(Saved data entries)
[Start of Attachment]
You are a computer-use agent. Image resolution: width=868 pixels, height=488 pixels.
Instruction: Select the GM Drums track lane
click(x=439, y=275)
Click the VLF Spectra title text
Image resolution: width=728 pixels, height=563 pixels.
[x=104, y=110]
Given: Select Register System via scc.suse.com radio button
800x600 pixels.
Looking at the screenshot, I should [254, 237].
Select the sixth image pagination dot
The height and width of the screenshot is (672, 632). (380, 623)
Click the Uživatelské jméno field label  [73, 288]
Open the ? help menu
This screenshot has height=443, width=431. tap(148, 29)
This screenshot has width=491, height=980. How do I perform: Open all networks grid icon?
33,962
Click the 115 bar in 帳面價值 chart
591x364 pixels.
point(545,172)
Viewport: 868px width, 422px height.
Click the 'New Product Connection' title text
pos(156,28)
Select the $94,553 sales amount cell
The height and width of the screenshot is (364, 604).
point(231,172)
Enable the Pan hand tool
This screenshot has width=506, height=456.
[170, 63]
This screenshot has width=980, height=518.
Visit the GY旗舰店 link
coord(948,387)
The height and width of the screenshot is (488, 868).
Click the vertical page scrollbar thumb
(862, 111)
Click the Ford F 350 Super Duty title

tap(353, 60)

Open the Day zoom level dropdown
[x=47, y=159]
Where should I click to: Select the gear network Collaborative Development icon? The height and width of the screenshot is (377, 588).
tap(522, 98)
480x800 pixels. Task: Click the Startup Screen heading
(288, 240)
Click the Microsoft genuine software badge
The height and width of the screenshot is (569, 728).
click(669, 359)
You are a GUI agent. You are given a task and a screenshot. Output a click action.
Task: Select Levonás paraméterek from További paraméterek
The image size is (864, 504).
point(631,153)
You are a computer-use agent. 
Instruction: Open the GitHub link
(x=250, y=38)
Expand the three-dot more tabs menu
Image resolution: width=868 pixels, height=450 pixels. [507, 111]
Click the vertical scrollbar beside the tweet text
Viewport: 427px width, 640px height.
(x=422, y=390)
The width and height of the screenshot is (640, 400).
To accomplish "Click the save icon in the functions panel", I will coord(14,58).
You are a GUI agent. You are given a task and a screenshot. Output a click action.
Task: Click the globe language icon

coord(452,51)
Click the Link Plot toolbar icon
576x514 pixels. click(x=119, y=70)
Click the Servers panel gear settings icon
[End of Attachment]
Task goal —
What do the records say? Quote them all exactly.

Written solution —
You are a computer-use agent. Image resolution: width=868 pixels, height=488 pixels.
Instruction: Select the GM Drums track lane
click(x=439, y=275)
Click the VLF Spectra title text
Image resolution: width=728 pixels, height=563 pixels.
[x=104, y=110]
Given: Select Register System via scc.suse.com radio button
800x600 pixels.
Looking at the screenshot, I should [254, 237].
Select the sixth image pagination dot
The height and width of the screenshot is (672, 632). (380, 623)
Click the Uživatelské jméno field label  [73, 288]
Open the ? help menu
This screenshot has height=443, width=431. tap(148, 29)
This screenshot has width=491, height=980. How do I perform: Open all networks grid icon?
33,962
Click the 115 bar in 帳面價值 chart
591x364 pixels.
point(545,172)
Viewport: 868px width, 422px height.
Click the 'New Product Connection' title text
pos(156,28)
Select the $94,553 sales amount cell
The height and width of the screenshot is (364, 604).
point(231,172)
Enable the Pan hand tool
This screenshot has width=506, height=456.
[170, 63]
This screenshot has width=980, height=518.
Visit the GY旗舰店 link
coord(948,387)
The height and width of the screenshot is (488, 868).
Click the vertical page scrollbar thumb
(862, 111)
Click the Ford F 350 Super Duty title

tap(353, 60)

Open the Day zoom level dropdown
[x=47, y=159]
Where should I click to: Select the gear network Collaborative Development icon? The height and width of the screenshot is (377, 588).
tap(522, 98)
480x800 pixels. Task: Click the Startup Screen heading
(288, 240)
Click the Microsoft genuine software badge
The height and width of the screenshot is (569, 728).
click(669, 359)
You are a GUI agent. You are given a task and a screenshot. Output a click action.
Task: Select Levonás paraméterek from További paraméterek
The image size is (864, 504).
point(631,153)
You are a computer-use agent. 
Instruction: Open the GitHub link
(x=250, y=38)
Expand the three-dot more tabs menu
Image resolution: width=868 pixels, height=450 pixels. [507, 111]
Click the vertical scrollbar beside the tweet text
Viewport: 427px width, 640px height.
(x=422, y=390)
The width and height of the screenshot is (640, 400).
To accomplish "Click the save icon in the functions panel", I will coord(14,58).
You are a GUI agent. You are given a task and a screenshot. Output a click action.
Task: Click the globe language icon

coord(452,51)
Click the Link Plot toolbar icon
576x514 pixels. click(x=119, y=70)
Click the Servers panel gear settings icon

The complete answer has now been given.